Regarding Gems, Ngcukaitobi said that black dental therapists in 2014 experienced risk ratios of “between 2.7 and 3.7; in other words, they were generally approximately three times — 300% — more likely than non-black dental therapists to be guilty of fraud, waste and abuse (FWA). So they were more likely to be investigated and found guilty of fraud waste and abuse”, he said.

For Discovery, black psychiatrists experienced risk ratios of “between 3.44 and 3.77; in other words, black psychiatrists were generally approximately three-and-a-half times — 350% — more likely than non-black psychiatrists to be guilty of FWA”.

In 2018, black anaesthetists contracted by Medscheme were more than six times (650%) more likely to be found guilty of FWA than non-black anaesthetists, Ngcukaitobi said.

Ngcukaitobi stressed that while the panel was not a court and did not adjudicate individual complaints, the factual evidence of these disparities was clear.

“We do not need to make scientifically certain determinations of the risk ratios. Findings based on what is probable is enough for the purposes of this final report,” he said.

“All of the explanations and the expert reports that have been given to us by the schemes were not sufficient, in our respectful view, to displace the findings that, on the facts, the risk ratios show racial discrimination against black service providers,” he said.

The inquiry also found that FWA processes used to audit and claw back funds from practitioners violated rights to fair treatment.

“The FWA procedures are unfair and it violates the rights of procedural fairness of individual practitioners,” Ngcukaitobi said.

According to Ngcukaitobi, the legislation governing these processes — the Medical Schemes Act — lacks clear rules, leaving schemes to impose their own systems without sufficient oversight or accountability.

The inquiry has also made proposals to reform how schemes investigate fraud:

  • Legal amendments: Section 59(3) of the Medical Schemes Act should be overhauled to include clear procedural safeguards, as the current framework is “light on regulatory detail” and does not keep pace with the increasingly intrusive technological tools used by administrators.
  • Independent tribunal: A dedicated mechanism should be established to support healthcare providers accused of fraud, ensuring they are not left to defend themselves against the overwhelming power of the schemes.
  • Transparency of algorithms: Schemes must disclose the software and artificial intelligence programs they rely on to detect suspect claims. At present, neither the department of health nor the Council for Medical Schemes (CMS) has any insight into how these systems work or whether they entrench bias. If this cannot be achieved voluntarily, Ngcukaitobi recommended legislative changes to compel disclosure.
  • Annual racial monitoring: Schemes should conduct yearly assessments of the racial profile of providers investigated for fraud and publish the data broken down by discipline, so discriminatory patterns don’t go undetected for years.

CMS chair Dr Thandi Mabeba called the release of the report “a milestone that closes a critical chapter and opens a new chapter for policy reform and transformation”.

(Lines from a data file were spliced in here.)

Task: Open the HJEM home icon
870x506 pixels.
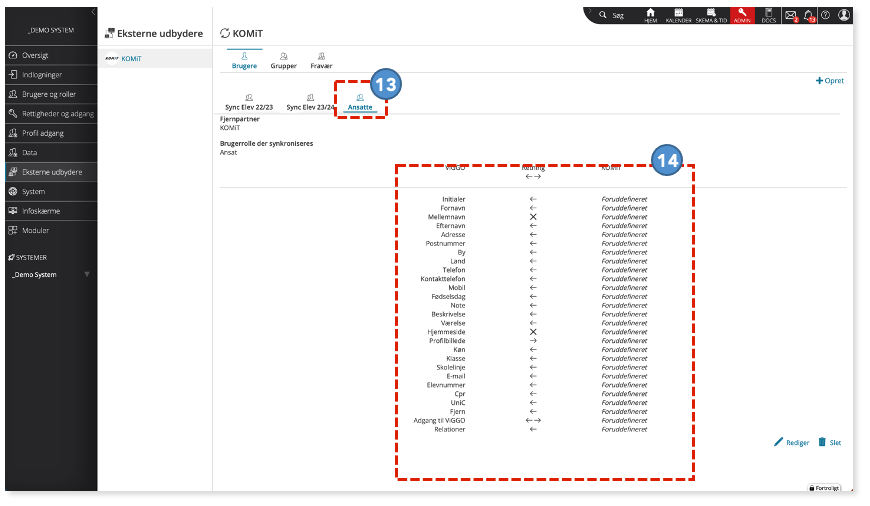Action: pos(650,15)
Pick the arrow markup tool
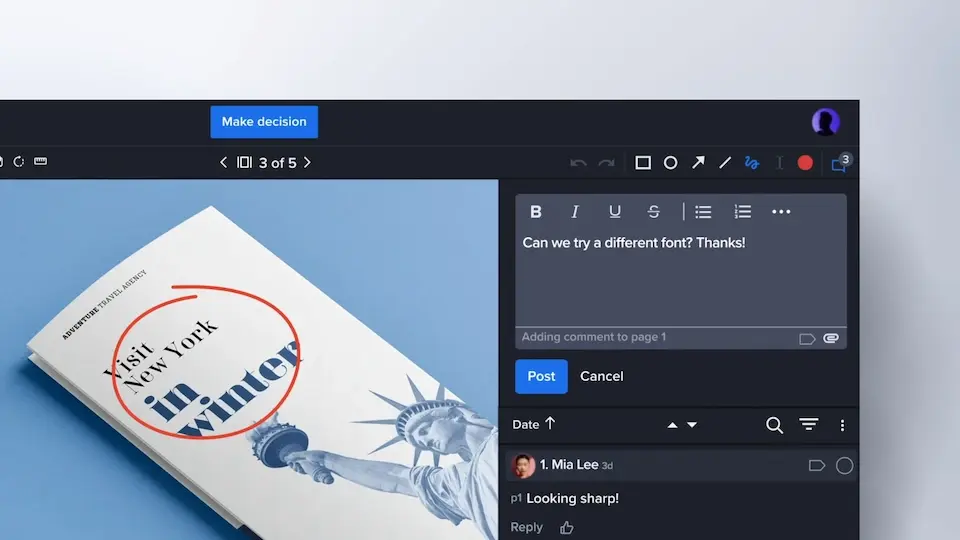The width and height of the screenshot is (960, 540). [x=698, y=163]
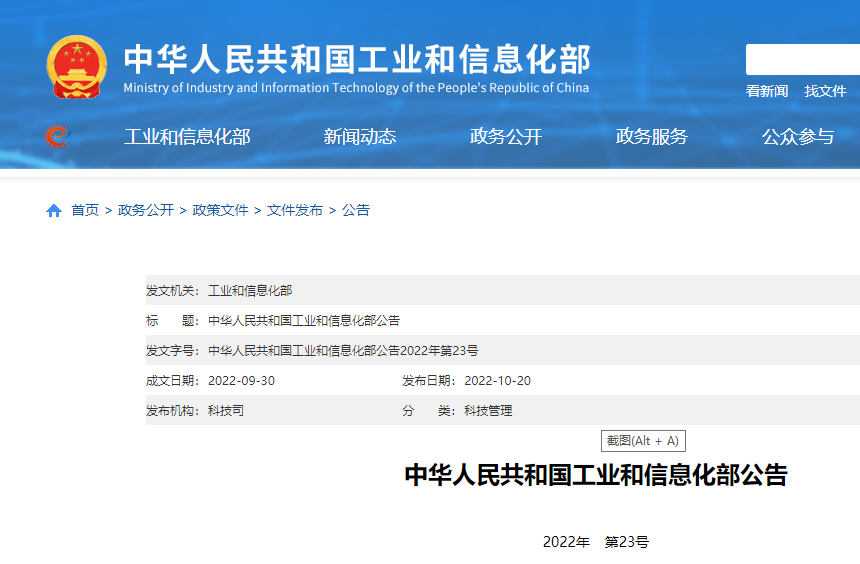Open the 政务服务 navigation item
The width and height of the screenshot is (860, 564).
point(652,137)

Motsoaledi used the opportunity to push for National Health Insurance, the highly controversial government initiative he has actively championed, which aims to provide universal access to high-quality healthcare for all citizens.

Motsoaledi said the “whole system is going to be reviewed”, adding that “it is very painful ... that now we are dealing here with racial discrimination, so many years after 1994….”

Business Day approached Discovery, GEMS and Medscheme for comment.